Sons of Confederate Veterans unveil new monument in Spanish Fort [View all]
It was Monday, state offices were closed in observance of Jefferson Davis’ birthday and the Southern Poverty Law Center released a report noting more than 1,700 monuments, place names and other symbols honoring the Confederacy remain in public spaces.
In Spanish Fort, A.J. DuPree, memorials chairman for the Raphael Semmes Camp 11 of the Sons of Confederate Veterans, proudly showed a reporter their latest monument. Just two days earlier, Camp 11 dedicated a 9-foot-tall marble and granite statue of a Confederate soldier at Fort McDermott. While technically not a “public space,” Fort McDermott is owned by Camp 11 but open to the public, and the new, gleaming-white statue flies in the face of a recent nationwide movement to remove such monuments.
The SPLC’s report also noted 110 publicly supported monuments and other tributes to the Confederacy have been removed since the 2015 church massacre by an avowed white supremacist in Charleston, South Carolina.

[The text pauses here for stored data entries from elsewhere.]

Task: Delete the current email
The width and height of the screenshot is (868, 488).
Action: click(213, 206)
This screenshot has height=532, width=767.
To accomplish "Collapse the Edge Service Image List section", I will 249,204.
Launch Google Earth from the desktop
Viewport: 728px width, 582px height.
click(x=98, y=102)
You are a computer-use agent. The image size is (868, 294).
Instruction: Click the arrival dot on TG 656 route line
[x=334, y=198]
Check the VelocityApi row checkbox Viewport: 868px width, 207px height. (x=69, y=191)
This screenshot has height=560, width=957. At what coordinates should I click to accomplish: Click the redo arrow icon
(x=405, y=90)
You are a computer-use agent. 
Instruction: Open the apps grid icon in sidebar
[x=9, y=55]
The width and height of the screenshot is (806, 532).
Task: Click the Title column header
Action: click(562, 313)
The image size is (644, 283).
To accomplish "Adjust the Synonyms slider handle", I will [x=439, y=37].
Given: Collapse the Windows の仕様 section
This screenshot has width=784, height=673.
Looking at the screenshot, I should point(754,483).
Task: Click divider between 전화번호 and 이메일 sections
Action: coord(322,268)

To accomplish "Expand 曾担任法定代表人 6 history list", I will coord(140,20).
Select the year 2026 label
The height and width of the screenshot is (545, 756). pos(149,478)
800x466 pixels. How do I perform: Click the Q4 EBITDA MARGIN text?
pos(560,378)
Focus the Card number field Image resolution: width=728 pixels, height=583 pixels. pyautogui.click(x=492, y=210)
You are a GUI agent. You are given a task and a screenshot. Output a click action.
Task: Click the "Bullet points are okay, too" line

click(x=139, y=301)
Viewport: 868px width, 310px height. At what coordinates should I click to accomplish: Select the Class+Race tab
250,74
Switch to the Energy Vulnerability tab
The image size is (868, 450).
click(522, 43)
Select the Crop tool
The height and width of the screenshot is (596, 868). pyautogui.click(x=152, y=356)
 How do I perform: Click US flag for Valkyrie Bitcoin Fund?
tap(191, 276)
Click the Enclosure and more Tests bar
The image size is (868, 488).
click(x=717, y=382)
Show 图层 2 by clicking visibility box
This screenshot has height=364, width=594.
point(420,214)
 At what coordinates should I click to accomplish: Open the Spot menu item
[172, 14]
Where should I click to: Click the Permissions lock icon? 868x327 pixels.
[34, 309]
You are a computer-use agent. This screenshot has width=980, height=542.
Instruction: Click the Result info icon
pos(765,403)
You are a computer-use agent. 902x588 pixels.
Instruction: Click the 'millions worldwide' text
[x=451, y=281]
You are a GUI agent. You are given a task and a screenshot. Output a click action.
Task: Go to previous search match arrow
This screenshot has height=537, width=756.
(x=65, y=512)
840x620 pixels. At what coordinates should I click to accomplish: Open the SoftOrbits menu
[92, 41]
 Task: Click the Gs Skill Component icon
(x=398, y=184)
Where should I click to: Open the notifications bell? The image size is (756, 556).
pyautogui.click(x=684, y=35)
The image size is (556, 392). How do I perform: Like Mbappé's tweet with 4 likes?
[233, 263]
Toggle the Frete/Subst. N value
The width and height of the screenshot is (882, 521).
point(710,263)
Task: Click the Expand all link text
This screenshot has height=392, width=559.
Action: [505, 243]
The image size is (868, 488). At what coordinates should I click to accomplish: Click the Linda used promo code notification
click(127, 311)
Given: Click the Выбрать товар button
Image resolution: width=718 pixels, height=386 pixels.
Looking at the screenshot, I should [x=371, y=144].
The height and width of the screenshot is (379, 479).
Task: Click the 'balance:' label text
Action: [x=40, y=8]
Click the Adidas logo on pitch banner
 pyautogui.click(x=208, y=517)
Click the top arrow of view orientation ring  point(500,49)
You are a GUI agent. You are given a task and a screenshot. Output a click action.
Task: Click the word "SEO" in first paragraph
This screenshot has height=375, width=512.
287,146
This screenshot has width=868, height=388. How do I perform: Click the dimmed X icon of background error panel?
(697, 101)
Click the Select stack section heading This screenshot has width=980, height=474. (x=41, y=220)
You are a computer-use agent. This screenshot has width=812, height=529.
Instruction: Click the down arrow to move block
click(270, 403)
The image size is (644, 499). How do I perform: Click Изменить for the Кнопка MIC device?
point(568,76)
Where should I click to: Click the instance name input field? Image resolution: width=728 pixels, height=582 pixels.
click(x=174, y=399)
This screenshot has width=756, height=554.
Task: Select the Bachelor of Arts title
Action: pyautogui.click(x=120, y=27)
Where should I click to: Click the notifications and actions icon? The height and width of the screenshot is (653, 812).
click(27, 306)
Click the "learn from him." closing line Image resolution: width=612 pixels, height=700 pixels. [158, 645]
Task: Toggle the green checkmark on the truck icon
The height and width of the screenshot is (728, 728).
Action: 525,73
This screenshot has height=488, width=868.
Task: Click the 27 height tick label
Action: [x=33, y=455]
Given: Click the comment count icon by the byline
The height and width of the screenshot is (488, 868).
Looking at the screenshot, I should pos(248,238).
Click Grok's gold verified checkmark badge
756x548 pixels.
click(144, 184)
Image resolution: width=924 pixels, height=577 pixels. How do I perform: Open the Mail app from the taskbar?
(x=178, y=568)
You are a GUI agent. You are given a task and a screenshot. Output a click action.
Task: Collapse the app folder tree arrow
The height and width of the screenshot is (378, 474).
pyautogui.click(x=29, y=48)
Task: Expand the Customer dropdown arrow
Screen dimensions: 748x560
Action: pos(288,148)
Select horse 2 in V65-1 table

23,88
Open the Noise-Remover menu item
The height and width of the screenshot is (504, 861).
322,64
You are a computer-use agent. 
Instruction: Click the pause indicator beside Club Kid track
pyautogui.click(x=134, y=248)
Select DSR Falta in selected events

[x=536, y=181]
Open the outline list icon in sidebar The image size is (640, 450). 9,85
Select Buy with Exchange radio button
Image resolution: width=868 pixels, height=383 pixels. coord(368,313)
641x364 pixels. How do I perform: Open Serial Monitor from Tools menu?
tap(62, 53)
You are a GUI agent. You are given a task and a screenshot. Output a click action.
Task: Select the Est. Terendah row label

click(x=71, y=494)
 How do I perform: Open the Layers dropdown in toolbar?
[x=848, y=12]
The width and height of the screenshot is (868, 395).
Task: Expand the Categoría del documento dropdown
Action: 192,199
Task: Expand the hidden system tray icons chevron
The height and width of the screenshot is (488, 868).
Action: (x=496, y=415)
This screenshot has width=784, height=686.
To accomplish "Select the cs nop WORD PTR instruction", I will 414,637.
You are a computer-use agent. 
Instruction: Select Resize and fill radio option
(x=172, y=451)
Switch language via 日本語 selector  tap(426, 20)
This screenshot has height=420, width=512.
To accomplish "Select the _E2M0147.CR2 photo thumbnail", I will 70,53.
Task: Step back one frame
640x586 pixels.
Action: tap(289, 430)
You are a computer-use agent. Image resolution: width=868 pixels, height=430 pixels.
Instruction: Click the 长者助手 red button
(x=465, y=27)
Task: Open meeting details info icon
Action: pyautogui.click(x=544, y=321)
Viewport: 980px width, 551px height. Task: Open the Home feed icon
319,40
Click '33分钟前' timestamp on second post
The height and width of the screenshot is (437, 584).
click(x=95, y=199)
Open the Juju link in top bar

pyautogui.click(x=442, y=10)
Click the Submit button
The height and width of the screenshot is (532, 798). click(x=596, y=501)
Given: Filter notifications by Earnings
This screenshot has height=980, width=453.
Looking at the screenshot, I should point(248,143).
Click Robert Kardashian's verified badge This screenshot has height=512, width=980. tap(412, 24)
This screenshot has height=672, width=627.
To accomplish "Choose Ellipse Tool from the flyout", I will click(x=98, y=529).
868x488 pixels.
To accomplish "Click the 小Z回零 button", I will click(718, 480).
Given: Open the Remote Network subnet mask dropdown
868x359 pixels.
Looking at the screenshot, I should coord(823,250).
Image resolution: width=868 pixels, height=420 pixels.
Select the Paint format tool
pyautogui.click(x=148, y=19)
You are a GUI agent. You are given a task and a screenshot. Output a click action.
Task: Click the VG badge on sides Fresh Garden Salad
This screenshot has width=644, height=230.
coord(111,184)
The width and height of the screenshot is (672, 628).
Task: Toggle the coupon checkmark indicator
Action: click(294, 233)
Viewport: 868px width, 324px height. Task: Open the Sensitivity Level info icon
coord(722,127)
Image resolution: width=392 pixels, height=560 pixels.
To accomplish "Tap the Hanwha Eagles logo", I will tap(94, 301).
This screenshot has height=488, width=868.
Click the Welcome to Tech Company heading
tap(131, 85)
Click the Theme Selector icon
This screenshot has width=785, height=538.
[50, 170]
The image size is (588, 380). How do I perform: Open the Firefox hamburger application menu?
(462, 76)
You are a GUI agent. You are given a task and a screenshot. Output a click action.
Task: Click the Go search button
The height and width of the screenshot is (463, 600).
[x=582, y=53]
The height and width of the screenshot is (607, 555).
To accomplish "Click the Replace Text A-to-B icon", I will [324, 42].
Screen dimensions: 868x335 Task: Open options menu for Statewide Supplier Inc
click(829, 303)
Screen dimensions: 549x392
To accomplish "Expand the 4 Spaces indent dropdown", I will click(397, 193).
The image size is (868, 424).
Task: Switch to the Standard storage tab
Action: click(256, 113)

DuPree emphasized the new statue is a “veteran’s memorial” — not depicting a specific individual but rather “dedicated to the Confederate soldier.” The two-piece monument weighs a combined 6,300 pounds and, with rifle in hand, gazes east toward Spanish Main Street. Behind it rises the earthen parapets of the horseshoe-shaped fort, the highest point on the Eastern Shore of Mobile Bay. Camp 11 acquired and improved the property in 2010 and built the statue using private donations.